Giappone: condannato attivista neozelandese che difende le balene

Giappone: condannato attivista neozelandese che difende le balene

Peter Bethune, attivista neozelandese dell'associazione Pastori del mare, è stato condannato dal tribunale di Tokyo a due anni di carcere con la condizionale per aver ostacolato le attività delle baleniere giapponesi nell'oceano Antartico. Bethune, però, grazie alla condizionale non sarà arrestato ma rimpatriato e la cosa non ha fatto per nulla piacere alla potente lobby giapponese della caccia alla balena che chiedeva, addirittura, la pena capitale.

Ieri mattina, per questo motivo, una dozzina di manifestanti in kimono ha protestato davanti al tribunale che stava per emettere la sentenza per gridare slogan pesanti come “dategli una vera punizione” e “merita la pena capitale”.

Bethune, in realtà, è uno tosto: a gennaio una scialuppa di una baleniera giapponese gli ha distrutto il catamarano e lui, per vendetta, il mese successivo ha assalito da solo la stessa baleniera con l'intento di spalmare del burro avariato sulla faccia del capitano.

Come riporta Asia News, Bethune voleva persino arrestare da solo il capitano della nave per tentato omicidio e chiedere il conto per i danni al catamarano, circa 3 milioni di dollari, ma ha fatto la fine opposta: appena salito a bordo della baleniera è stato arrestato e portato in Giappone per il processo.

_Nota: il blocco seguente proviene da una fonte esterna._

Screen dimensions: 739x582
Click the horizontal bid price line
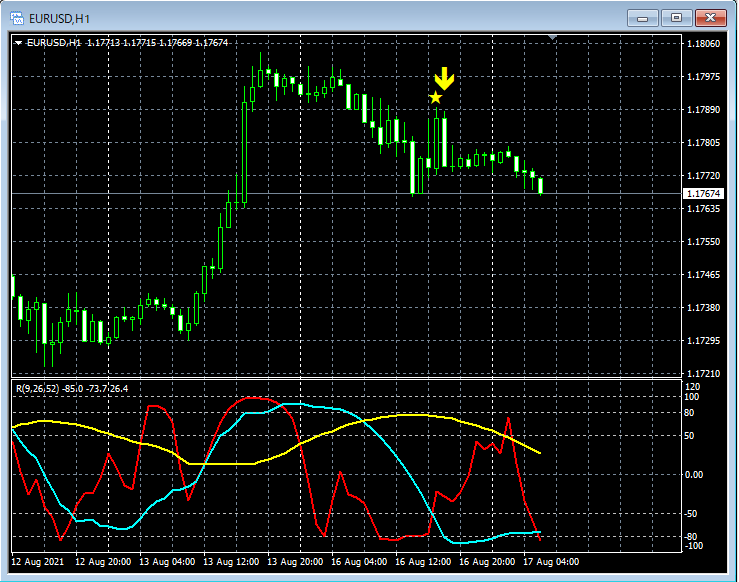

Processo durante il quale Bethune non ha mai negato di lavorare quotidianamente per bloccare il commercio delle balene, di possedere illegalmente un coltello, di essere salito senza autorizzazione sulla baleniera e di aver ferito un marinaio lanciandogli contro una bottiglia contenente acido butirrico, cioè un acido non pericoloso normalmente presente nel burro avariato.